What the task requires: In your reply, reproduce the lines from the first one below to the line containing "Jessica Cotzin (30, 70)", inclusive, exactly as they stand.

· · ·

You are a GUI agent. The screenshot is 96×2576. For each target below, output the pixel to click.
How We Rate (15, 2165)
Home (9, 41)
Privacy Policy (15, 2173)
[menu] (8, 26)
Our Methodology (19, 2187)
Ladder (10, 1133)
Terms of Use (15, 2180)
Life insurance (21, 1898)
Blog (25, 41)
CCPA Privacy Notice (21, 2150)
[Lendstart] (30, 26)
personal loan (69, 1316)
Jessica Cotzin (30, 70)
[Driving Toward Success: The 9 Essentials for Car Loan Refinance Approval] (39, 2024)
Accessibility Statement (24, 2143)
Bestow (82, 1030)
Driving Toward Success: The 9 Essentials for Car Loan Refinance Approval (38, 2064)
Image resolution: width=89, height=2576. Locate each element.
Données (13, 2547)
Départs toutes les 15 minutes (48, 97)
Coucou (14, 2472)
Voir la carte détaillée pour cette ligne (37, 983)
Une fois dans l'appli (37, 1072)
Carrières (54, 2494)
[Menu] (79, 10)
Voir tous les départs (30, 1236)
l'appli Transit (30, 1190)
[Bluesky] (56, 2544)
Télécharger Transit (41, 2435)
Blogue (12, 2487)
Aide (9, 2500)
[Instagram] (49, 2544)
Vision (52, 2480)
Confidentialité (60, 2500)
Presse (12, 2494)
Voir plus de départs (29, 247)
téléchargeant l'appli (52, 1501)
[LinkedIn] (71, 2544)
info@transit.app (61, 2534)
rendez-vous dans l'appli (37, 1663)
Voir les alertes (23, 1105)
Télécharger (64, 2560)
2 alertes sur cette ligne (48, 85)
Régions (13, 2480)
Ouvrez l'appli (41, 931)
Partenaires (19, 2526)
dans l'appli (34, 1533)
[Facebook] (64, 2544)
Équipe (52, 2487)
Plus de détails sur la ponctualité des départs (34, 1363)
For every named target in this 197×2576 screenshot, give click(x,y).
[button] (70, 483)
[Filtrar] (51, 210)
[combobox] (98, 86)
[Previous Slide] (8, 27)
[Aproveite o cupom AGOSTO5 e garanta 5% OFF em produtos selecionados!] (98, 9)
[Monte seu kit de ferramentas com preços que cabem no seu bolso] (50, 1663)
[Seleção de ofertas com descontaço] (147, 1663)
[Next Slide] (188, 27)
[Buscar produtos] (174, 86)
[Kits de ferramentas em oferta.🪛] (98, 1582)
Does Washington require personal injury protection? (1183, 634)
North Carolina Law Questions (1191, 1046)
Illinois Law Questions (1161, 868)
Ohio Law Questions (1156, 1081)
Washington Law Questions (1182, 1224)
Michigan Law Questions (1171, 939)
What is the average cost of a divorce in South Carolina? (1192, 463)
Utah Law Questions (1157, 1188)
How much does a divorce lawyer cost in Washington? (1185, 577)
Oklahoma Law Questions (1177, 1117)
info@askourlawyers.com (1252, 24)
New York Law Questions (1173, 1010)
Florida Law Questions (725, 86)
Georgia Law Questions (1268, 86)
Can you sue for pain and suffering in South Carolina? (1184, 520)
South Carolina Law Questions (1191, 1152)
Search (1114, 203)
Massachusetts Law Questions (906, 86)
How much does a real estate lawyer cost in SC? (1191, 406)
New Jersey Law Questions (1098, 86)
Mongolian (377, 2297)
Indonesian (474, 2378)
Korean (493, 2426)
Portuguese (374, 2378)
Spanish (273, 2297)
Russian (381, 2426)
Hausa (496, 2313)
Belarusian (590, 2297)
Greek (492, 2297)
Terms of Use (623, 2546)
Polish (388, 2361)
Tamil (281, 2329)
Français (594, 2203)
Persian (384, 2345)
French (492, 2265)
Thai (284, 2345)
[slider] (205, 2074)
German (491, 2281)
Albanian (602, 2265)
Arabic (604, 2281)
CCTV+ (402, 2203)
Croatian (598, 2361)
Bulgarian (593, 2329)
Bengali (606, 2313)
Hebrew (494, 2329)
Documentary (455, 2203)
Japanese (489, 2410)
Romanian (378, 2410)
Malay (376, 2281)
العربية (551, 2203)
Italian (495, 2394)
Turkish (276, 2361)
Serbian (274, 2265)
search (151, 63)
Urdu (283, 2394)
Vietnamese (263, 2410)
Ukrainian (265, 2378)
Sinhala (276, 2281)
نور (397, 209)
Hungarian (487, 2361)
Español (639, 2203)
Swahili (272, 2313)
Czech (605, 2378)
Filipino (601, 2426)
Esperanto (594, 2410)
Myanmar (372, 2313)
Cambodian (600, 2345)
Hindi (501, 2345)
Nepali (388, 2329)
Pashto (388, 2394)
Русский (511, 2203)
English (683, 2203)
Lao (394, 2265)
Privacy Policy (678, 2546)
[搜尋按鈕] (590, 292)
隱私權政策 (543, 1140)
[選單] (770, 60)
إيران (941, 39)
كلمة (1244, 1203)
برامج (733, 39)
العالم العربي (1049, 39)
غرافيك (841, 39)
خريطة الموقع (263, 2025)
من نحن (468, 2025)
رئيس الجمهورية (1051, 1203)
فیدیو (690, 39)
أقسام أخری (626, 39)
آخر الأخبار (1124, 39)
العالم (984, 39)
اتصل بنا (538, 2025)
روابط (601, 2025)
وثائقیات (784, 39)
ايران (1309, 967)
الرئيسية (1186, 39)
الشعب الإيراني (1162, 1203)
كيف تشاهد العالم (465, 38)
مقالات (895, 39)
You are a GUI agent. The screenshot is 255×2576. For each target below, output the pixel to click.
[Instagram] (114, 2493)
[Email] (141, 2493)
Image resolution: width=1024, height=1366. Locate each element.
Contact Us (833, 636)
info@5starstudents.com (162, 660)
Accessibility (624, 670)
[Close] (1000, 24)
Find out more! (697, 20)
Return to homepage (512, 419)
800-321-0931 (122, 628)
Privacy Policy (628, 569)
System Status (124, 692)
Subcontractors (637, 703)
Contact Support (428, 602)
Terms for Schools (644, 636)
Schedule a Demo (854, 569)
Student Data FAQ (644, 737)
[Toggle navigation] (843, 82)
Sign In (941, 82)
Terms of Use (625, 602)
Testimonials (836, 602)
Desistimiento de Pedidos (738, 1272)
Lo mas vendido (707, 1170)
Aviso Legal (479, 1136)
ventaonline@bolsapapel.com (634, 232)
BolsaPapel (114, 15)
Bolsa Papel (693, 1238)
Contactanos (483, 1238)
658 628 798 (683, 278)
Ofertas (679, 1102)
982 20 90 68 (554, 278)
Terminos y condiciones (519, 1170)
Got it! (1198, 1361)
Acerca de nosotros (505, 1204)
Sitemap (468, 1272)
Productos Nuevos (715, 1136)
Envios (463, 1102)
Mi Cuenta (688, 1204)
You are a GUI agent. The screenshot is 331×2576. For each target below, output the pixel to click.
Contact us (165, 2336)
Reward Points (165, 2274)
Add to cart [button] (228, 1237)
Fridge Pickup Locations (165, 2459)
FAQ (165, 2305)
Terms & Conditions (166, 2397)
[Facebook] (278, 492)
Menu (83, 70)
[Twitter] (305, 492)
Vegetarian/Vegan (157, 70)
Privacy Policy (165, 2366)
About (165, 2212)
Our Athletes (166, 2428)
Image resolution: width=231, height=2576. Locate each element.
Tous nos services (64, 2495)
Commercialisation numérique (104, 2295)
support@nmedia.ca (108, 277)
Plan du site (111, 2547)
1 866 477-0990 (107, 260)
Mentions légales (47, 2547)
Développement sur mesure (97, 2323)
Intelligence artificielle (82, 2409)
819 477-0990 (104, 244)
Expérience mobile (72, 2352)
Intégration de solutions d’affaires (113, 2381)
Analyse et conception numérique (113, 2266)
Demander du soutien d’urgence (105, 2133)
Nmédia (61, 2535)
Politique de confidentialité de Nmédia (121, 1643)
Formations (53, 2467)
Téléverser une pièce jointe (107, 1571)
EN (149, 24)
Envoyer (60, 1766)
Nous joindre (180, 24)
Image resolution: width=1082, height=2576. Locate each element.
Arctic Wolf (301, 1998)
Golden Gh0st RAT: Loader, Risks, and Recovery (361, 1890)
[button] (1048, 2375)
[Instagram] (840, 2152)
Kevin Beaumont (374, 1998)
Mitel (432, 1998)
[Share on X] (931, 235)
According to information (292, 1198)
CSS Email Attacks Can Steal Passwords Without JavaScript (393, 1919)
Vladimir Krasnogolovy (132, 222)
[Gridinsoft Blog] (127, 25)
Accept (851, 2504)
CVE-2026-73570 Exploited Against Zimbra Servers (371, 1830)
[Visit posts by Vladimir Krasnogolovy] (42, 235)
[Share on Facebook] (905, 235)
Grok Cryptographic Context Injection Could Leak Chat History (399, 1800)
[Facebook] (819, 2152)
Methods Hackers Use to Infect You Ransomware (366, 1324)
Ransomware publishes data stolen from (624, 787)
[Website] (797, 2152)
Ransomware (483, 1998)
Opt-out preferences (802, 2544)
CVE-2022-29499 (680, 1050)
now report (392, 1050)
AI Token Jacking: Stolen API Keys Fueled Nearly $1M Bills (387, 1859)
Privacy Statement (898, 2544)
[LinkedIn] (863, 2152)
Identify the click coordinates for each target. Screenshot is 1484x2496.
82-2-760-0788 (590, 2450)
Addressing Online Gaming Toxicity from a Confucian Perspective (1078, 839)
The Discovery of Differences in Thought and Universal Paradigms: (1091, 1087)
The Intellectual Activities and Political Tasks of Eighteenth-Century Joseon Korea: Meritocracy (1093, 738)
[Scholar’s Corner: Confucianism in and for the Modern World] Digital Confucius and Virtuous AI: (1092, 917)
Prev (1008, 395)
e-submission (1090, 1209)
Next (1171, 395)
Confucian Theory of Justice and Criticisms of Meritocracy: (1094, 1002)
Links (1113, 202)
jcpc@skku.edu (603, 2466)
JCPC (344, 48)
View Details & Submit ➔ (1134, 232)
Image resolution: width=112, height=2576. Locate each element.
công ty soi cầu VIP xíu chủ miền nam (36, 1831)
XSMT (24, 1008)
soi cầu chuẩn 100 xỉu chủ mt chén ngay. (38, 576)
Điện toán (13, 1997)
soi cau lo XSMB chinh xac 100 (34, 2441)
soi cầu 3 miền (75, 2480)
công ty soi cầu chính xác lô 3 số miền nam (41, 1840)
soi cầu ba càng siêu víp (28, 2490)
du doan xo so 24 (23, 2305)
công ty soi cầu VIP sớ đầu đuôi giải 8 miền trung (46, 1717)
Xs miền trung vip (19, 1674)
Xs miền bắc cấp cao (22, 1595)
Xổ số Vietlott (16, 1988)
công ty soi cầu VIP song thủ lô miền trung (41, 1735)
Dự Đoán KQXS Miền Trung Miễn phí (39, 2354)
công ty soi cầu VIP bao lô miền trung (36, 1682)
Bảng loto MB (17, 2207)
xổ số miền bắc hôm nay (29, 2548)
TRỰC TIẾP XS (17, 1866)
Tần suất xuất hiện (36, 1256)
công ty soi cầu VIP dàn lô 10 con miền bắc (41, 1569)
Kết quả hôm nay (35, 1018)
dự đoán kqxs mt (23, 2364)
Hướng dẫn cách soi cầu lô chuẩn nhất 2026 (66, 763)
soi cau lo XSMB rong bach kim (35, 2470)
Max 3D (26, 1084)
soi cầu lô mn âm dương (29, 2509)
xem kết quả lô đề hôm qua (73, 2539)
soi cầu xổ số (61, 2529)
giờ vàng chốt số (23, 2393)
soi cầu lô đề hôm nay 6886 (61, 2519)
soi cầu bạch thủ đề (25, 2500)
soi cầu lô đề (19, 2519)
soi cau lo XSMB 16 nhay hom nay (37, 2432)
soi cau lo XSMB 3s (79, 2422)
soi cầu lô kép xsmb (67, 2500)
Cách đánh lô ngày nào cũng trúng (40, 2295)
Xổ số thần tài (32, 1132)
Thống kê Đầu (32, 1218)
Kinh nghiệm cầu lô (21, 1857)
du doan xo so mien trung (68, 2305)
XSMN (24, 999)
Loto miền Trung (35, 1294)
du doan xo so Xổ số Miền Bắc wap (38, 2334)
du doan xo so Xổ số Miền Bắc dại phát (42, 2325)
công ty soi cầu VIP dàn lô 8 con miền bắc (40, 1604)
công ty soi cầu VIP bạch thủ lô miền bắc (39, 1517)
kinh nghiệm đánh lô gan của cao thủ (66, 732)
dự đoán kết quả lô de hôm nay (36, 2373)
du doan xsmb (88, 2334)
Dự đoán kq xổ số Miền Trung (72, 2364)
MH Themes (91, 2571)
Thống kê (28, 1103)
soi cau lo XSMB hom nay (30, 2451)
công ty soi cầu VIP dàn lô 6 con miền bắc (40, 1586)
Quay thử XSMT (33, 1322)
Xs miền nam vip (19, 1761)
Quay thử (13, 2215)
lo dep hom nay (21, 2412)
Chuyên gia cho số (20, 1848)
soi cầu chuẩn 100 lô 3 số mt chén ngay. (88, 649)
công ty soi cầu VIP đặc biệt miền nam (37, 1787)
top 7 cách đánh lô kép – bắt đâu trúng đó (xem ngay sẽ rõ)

· · ·

Result for this exercise:
You are a GUI agent. The screenshot is 96×2576. For each target below, output the pixel to click.
How We Rate (15, 2165)
Home (9, 41)
Privacy Policy (15, 2173)
[menu] (8, 26)
Our Methodology (19, 2187)
Ladder (10, 1133)
Terms of Use (15, 2180)
Life insurance (21, 1898)
Blog (25, 41)
CCPA Privacy Notice (21, 2150)
[Lendstart] (30, 26)
personal loan (69, 1316)
Jessica Cotzin (30, 70)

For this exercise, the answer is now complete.